Pork and meat supplier Cranswick is mulling a move into the fast-growing premium petfood sector with the potential acquisition of Inspired Pet Nutrition.

The Grocer reported in September that private equity group L Catterton had hired mid-cap investment bank Harris Williams to launch a sales process for IPN before the end of the year.

Responding to a Sky News report, Cranswick this morning confirmed it is “currently engaged in a process regarding the potential acquisition of Inspired Pet Nutrition Limited”.

It stated: “In line with the company’s stated long-term growth strategy to expand its product offering through further diversification, Cranswick regularly considers acquisition opportunities.”

It said, if successful, it planned to part-finance the acquisition via an equity placing of less than 10% of issued share capital to investors.

However, reports suggest it remains one of a number of interested parties in IPN, battling a number of mid-market private equity houses for the growing supplier.

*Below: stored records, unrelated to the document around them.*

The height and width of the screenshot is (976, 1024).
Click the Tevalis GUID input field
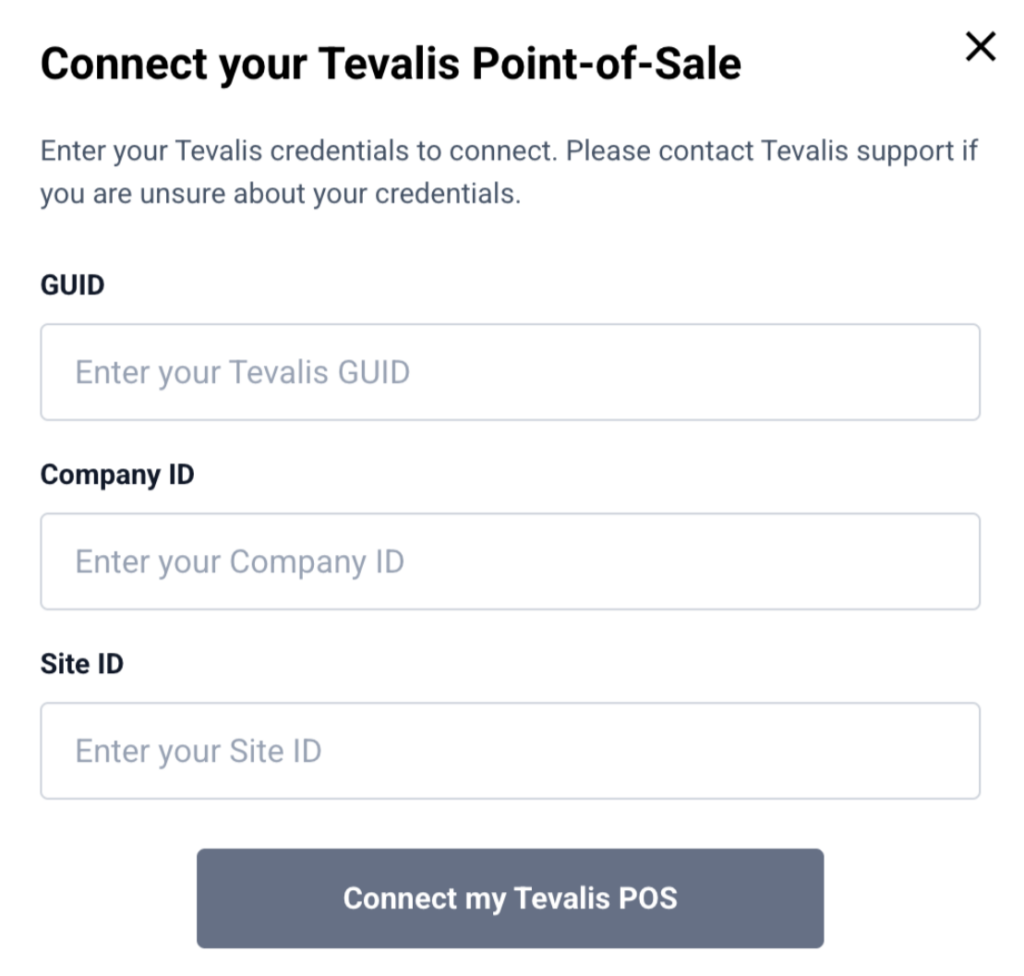coord(510,372)
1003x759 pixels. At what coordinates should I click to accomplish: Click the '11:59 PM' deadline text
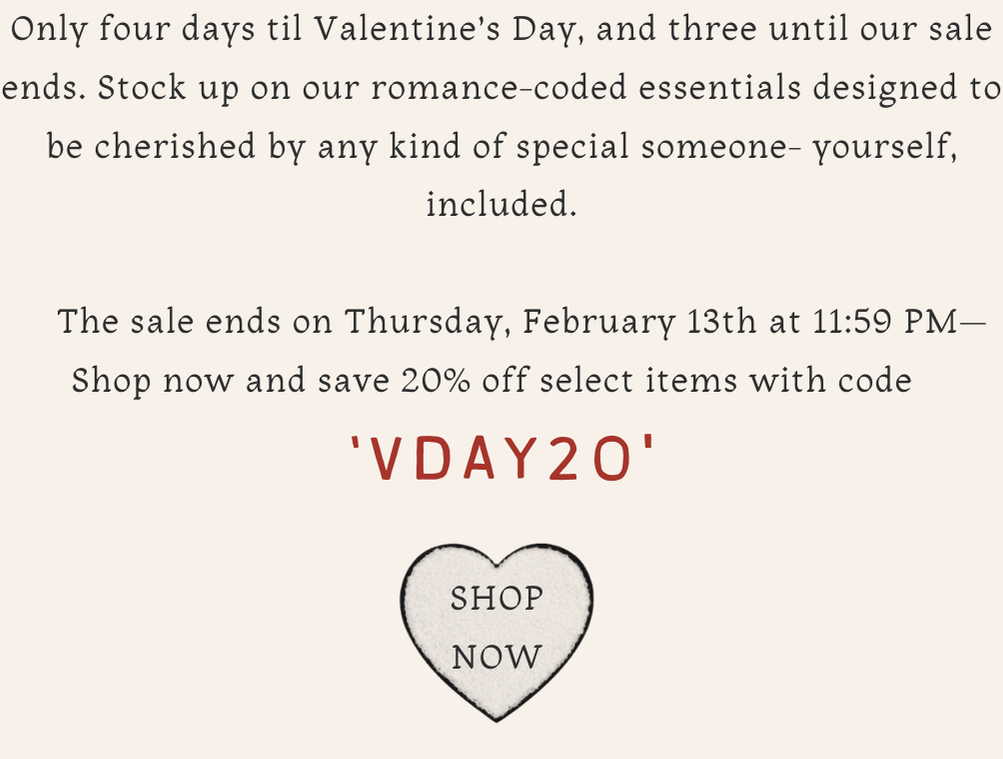[x=885, y=321]
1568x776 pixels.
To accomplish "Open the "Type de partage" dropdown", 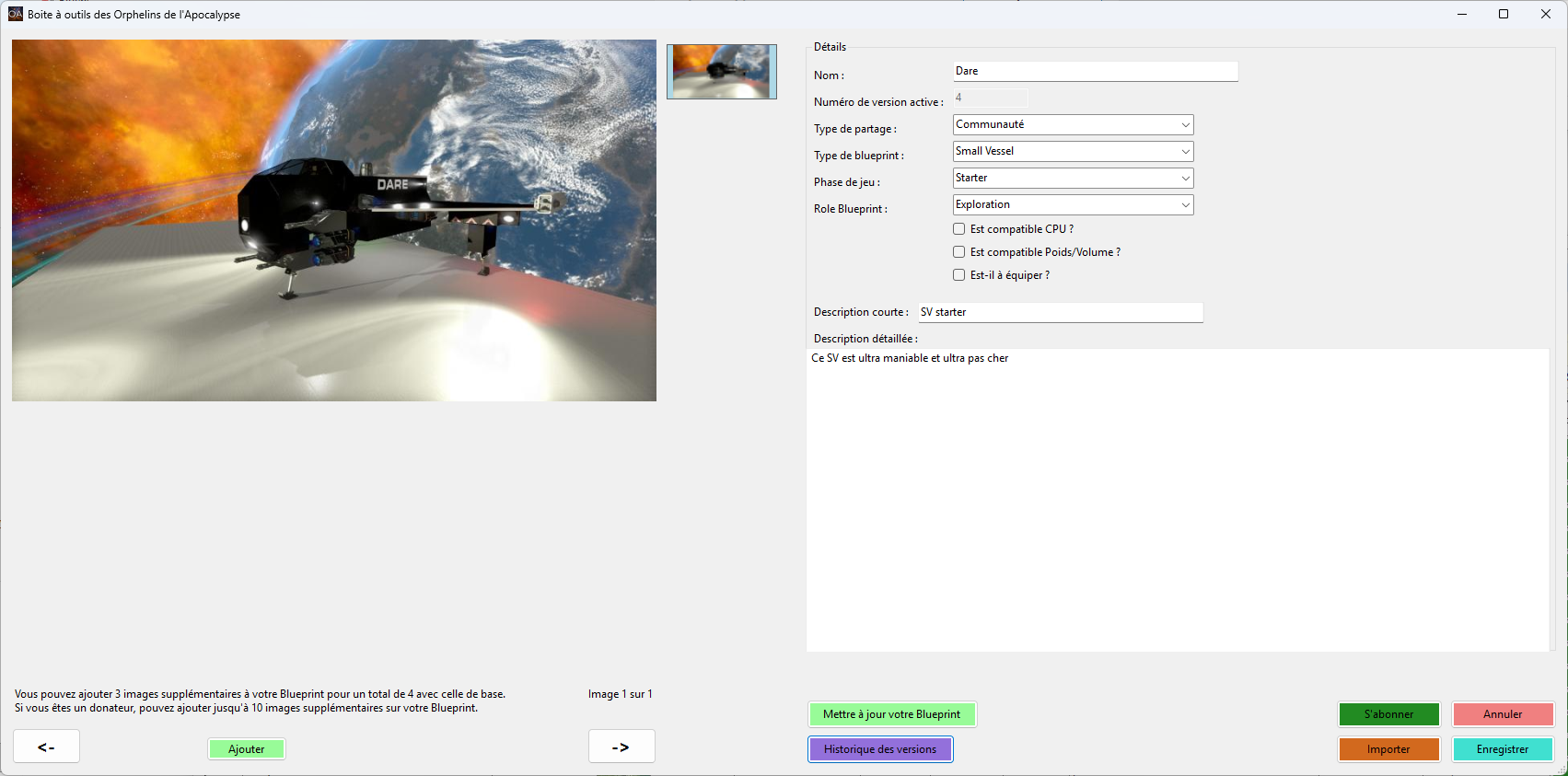I will 1073,125.
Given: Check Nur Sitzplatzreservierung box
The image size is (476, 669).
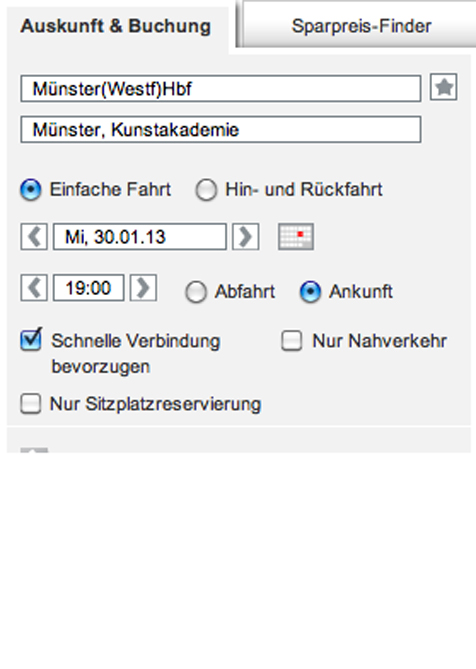Looking at the screenshot, I should (31, 404).
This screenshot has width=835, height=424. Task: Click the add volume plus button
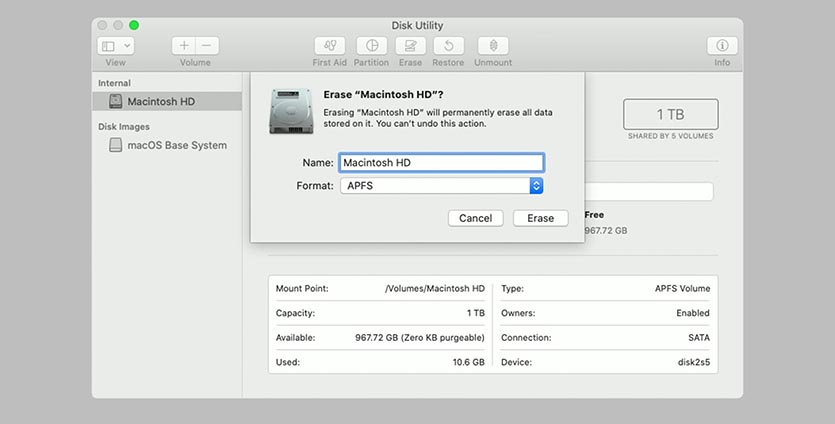pyautogui.click(x=184, y=46)
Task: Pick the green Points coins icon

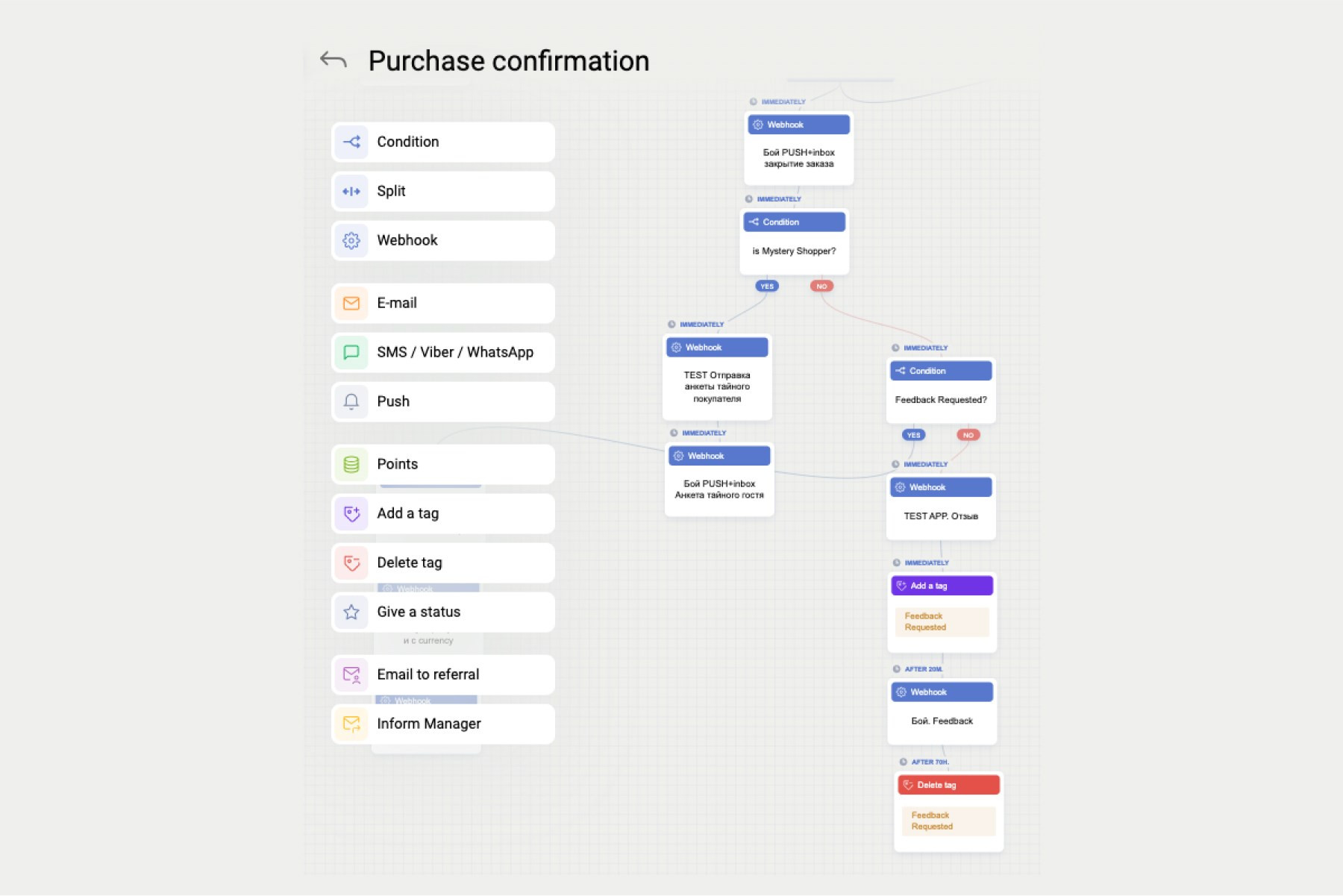Action: point(351,465)
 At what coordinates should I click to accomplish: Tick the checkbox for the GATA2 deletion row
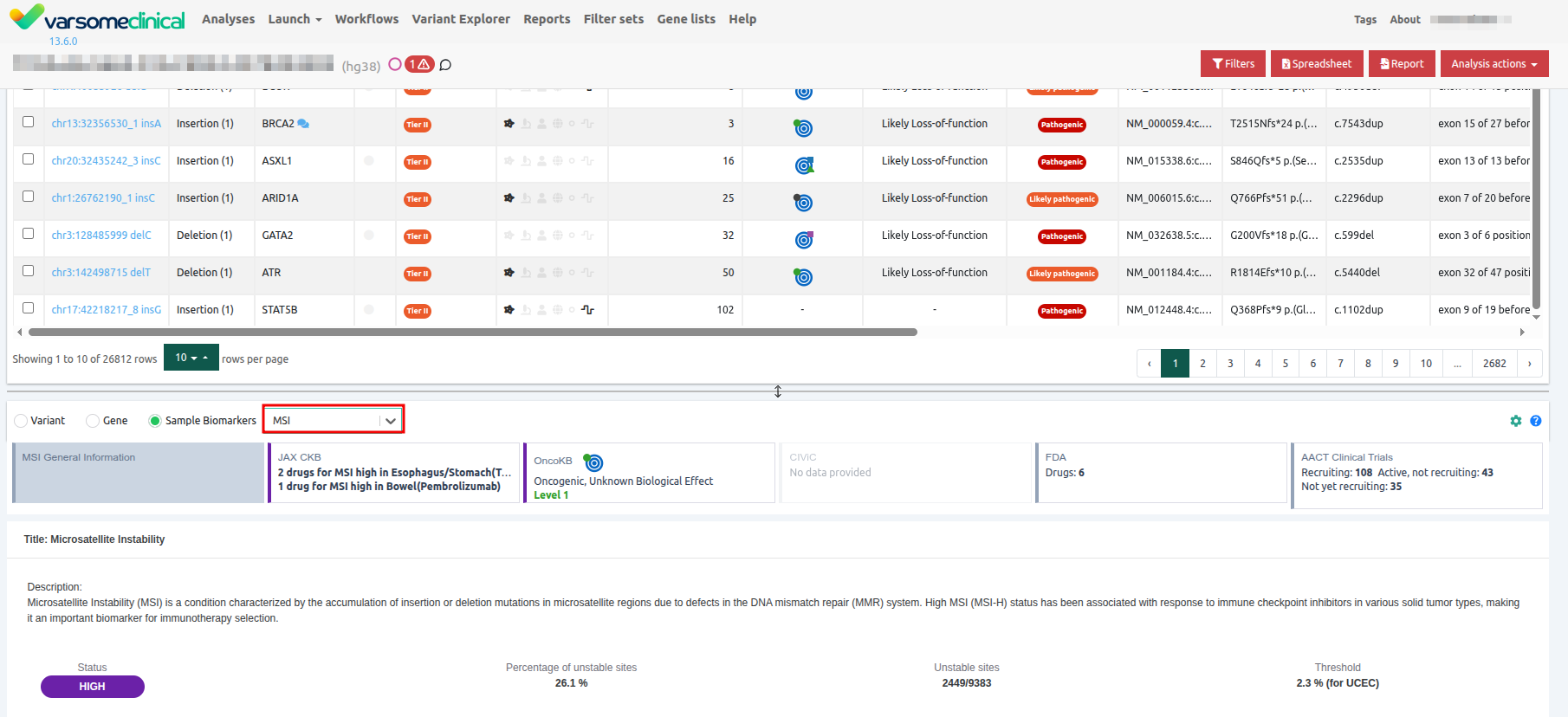pos(29,234)
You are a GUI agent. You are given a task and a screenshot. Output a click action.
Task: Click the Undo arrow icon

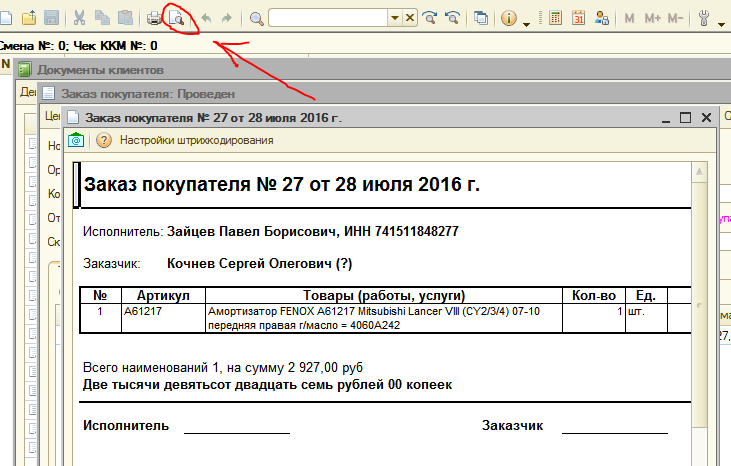tap(206, 18)

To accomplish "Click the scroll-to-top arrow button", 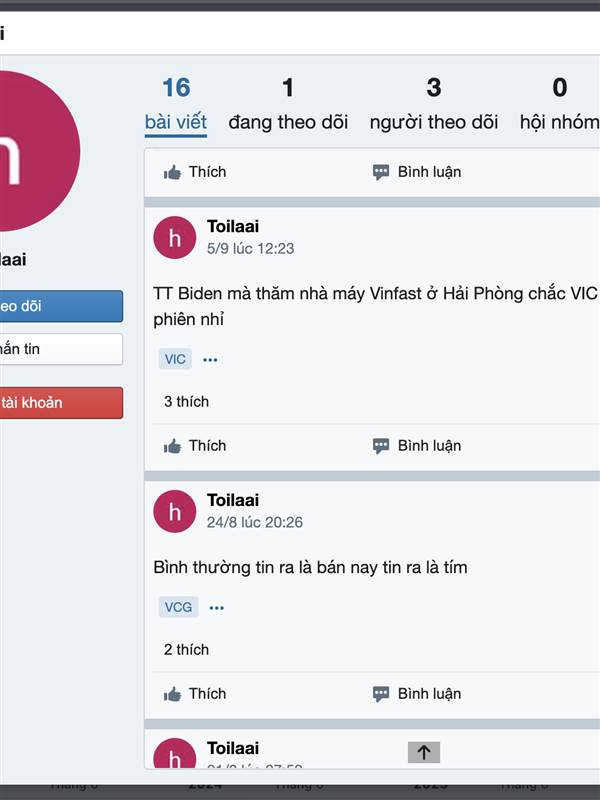I will [423, 753].

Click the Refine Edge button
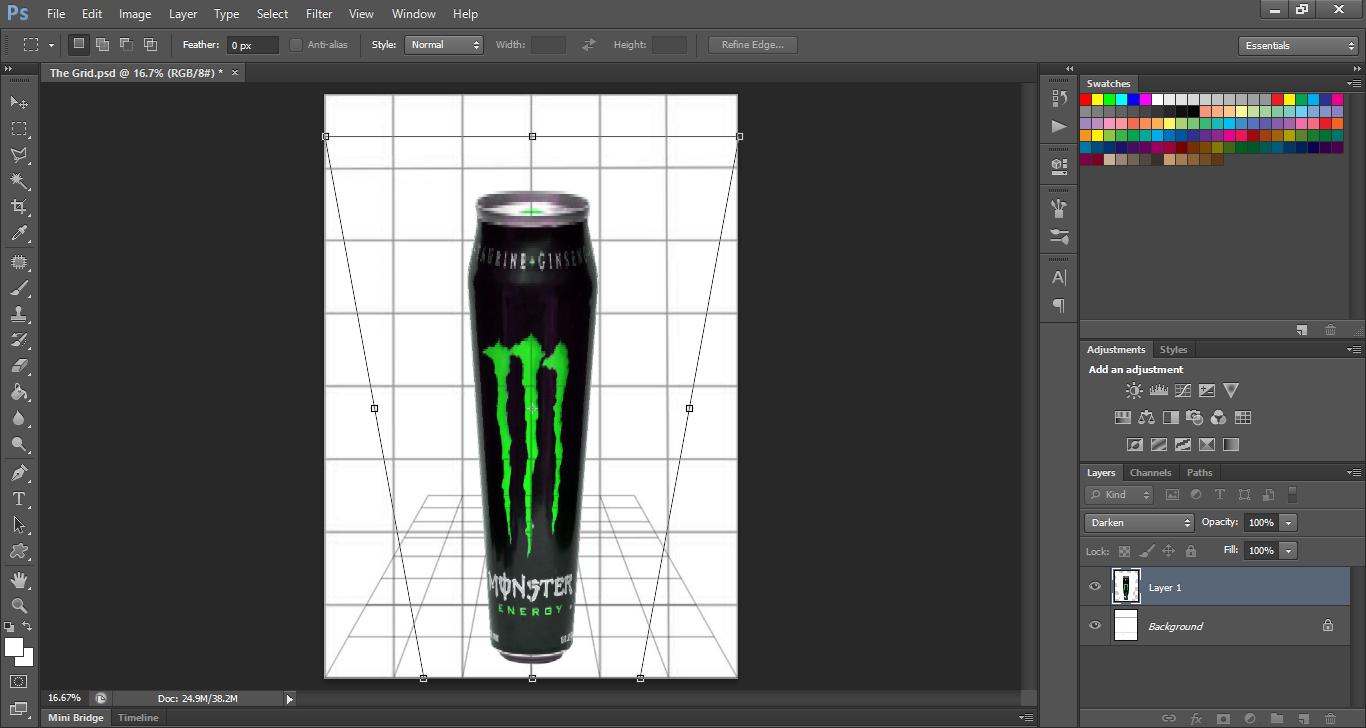point(753,45)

Cranswick exited the petfood business more than a decade ago to concentrate on growing its share of the pork category, selling its Cranswick Pet Products to LDC in 2009.

IPN, the maker of the Wagg and Harringtons brands, owns its own factory assets and has grown sales to approximately £95m in the year to 30 June 2019.

Sales of petfood – particularly at the premium end of the market – have been booming during 2020 as consumers spend more time at home with their pets, which has driven a flurry of dealmaking in the sector.

This year has already seen US consumer group Spectrum Brands buy UK-based pet treat and toys specialist Armitage Pet Care for an enterprise value of £140m, MPM bought by private equity investor 3i Group for £125m, Forthglade sold to European investment firm IK Investment Partners for around £50m in September, Lily’s Kitchen (also previously owned by L Catterton) being bought by Nestlé Purina and a £20m fundraising of online brand Butternut Box in February.

The auction for IPN is still expected to complete before year-end, with bids having already been lodged.

Cranswick stated: “There can be no certainty at this time that the acquisition will progress. The company will make a further announcement if and when appropriate.”

Cranswick shares were up 1.6% to 3,530 on Wednesday.